Юлия Драбкина

Человек любящий

 

Он страшно не любил пафоса.

Ни вообще, ни вокруг себя.

Он не считал себя поэтом. И это не была показная скромность на публику, он действительно не считал. Ему было жутко неловко от высокопарных слов, которые ему адресовали. «Юля, я прочел столько стихов в своей жизни – я слишком хорошо знаю, что такое настоящая поэзия», – говорил он.

Он считал себя рассказчиком. И рассказчиком был таким, что, слушая, я вообще не замечала, как прошел час, два, три, полдня…

Он смеялся: «Все говорят: “Герой, герой”, а я был маленьким трусливым евреем, и мне было так стыдно показывать свой страх, что я всюду лез вперед, только чтобы никто не мог сказать: “Ну вот, опять еврей струсил”».

Он был упрямым, как десять мулов. «Вы не понимаете, с кем пытаетесь спорить! Вы меня сейчас разозлите, и я вас выгоню!» – всерьез злился он, когда я пыталась правдами и неправдами уговорить его выпить хотя бы заменитель еды, когда он уже ничего не ел. «Не выгоните!» – смеялась я нахально, прекрасно понимая, что данную один раз индульгенцию на право приходить к нему, уже совсем больному и лежачему, без предупреждения, он уже не отнимет.

Он был хулиганом. Рассказывал, что в молодости, да и в зрелом возрасте ругался, дрался, говорил, что думает, там, где считал подлым промолчать, в общем, не шел против собственной совести. Из-за чего, конечно, получал по полной программе.

Он рассказал удивительную историю о своих родителях. Они познакомились и полюбили друг друга, когда матери было двадцать шесть, а отцу шестьдесят два. Когда они объявили семьям о своем намерении пожениться, не ее, а именно его семья была недовольна, считая, что такая молодая женщина, желая замуж за столь немолодого человека, преследует корыстные интересы.

Через год родился он, Ион Деген, а еще через два отец заболел и в шестьдесят пять лет умер. И мама, которой на тот момент было всего двадцать девять, впоследствии прожила почти до восьмидесяти, но так никогда больше и не вышла замуж, утверждая, что таких, как его отец, больше нет и не может быть, а на меньшее она не согласна.

Наверное, способность к такой любви и верности перешла от них к сыну по наследству. 

«С 21 января 1945 года у меня ещё не было дня без боли, но это болезнью не считаю и чаще всего даже не обращаю внимания на это. А вот болезнь жены пять месяцев без изменения – это самая невыносимая боль. Все мои многочисленные ранения, заболевания, последовавшие травмы – пустяк в сравнении с травмой – заболеванием жены. Уязвимый я человек», – писал он в ответ на мои расспросы о здоровье в декабре 2015-го. 

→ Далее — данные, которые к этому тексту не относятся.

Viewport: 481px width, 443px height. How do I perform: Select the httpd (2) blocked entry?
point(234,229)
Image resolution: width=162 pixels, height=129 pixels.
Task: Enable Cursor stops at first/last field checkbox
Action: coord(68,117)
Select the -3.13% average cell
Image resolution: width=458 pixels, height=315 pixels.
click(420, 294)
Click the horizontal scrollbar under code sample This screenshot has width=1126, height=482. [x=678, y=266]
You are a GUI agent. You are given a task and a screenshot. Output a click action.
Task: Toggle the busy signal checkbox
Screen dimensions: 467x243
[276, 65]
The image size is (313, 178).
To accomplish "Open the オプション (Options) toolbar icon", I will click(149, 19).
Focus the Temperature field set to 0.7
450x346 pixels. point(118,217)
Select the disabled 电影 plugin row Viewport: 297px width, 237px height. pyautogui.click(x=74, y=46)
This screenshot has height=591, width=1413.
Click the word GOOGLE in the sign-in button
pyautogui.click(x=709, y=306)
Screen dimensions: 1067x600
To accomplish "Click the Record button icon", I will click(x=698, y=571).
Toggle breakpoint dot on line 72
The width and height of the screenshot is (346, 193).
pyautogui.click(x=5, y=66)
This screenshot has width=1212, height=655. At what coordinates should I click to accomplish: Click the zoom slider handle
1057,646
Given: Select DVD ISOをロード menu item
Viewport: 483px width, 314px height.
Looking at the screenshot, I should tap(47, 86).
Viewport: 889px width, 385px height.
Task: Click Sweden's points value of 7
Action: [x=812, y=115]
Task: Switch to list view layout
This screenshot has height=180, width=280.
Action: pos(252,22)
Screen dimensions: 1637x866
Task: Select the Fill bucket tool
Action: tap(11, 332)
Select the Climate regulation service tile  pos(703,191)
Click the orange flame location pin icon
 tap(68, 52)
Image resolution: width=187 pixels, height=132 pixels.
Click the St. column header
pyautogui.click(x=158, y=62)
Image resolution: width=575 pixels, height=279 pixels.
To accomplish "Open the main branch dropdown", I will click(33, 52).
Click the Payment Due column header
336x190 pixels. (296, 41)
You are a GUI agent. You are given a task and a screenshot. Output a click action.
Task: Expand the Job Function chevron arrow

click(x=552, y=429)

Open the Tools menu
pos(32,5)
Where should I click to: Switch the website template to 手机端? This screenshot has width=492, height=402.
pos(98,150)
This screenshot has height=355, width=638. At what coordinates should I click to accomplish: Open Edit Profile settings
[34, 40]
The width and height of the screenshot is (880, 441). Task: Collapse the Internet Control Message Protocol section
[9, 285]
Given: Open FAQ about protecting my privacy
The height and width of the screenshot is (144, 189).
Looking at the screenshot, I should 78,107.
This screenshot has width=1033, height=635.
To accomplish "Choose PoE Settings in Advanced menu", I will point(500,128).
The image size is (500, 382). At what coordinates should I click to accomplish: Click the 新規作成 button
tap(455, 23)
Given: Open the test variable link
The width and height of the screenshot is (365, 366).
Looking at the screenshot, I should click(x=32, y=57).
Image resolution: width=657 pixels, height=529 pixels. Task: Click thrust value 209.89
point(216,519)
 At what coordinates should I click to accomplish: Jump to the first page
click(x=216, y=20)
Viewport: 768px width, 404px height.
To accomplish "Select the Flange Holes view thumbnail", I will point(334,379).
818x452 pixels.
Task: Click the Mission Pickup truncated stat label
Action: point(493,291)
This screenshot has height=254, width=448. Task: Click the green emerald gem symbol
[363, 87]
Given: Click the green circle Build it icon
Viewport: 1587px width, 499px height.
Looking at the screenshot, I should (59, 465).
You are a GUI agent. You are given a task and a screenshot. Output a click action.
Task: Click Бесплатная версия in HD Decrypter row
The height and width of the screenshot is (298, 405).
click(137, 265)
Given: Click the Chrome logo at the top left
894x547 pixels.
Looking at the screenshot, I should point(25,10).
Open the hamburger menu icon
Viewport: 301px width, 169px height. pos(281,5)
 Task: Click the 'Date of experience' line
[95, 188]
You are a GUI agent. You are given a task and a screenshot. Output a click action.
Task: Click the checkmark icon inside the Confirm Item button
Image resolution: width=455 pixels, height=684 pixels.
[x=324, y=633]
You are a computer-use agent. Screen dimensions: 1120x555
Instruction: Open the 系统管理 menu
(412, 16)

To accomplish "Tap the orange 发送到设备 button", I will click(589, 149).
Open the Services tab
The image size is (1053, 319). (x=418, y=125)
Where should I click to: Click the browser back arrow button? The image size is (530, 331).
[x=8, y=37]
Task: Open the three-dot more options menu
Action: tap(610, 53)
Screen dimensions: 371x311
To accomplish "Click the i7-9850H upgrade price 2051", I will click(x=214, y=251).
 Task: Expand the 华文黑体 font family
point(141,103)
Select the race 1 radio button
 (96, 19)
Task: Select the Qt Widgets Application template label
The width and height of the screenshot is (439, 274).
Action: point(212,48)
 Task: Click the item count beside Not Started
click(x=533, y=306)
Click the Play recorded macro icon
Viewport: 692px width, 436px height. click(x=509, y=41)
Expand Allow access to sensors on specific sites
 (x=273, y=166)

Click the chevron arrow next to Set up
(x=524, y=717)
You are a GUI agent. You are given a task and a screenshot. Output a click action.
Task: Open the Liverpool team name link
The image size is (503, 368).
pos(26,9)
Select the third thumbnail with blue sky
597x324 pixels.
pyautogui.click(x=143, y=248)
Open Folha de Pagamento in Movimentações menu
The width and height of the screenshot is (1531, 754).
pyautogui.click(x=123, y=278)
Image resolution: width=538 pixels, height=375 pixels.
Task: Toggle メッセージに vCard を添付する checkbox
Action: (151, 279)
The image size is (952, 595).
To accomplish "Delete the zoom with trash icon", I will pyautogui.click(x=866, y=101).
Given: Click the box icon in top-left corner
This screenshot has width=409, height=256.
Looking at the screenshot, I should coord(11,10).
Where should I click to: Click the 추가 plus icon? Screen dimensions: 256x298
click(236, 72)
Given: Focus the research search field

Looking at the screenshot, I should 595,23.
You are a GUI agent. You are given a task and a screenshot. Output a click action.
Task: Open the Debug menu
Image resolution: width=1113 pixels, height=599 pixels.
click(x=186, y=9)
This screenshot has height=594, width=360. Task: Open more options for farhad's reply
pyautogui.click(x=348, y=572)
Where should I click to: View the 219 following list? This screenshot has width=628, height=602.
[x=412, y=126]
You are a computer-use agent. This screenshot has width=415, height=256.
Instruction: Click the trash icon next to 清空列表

Однажды я навестила его в момент, когда жена со своей сестрой были на Мертвом море. Мы болтали и смотрели молодые фотографии. Вдруг он взял одну, черно-белую: «Это моя жена. Люся… Юля, вы не представляете, какая это женщина!» И заплакал.

– Ион Лазаревич! – однажды, не выдержав, воскликнула я в изумлении. – Сколько, сколько же стихов вы знаете по памяти?! Как это возможно?! Дайте же мне посмотреть, где они лежат в вашей прекрасной голове! 

– Правду? Хорошо. Я скажу вам без шуток и правду: я знаю их тысячи. Я пропитан ими насквозь.

Есть о нем фильмы и статьи.

О нем уже много написано, теперь напишут еще больше. 

И мне кажется, это очень правильно – о нем необходимо писать и рассказывать. Будет много разного: горького, хвалебного, доброго, пафосного, талантливо и тепло написанного и бездарного – всякого.

А я бы и хотела, но не могу написать ничего путного, потому что у меня перед глазами стоит он, уже совсем больной, лежачий, полностью осознающий, что время подходит к концу, иногда впадающий в забытье, а при выходе из него читающий любимые стихи любимых поэтов.

Со слезами – не от боли, а от стихов. Так, как, наверное, читают стихи только у самого края.

И я просто не смогу найти такие слова, чтобы это описать.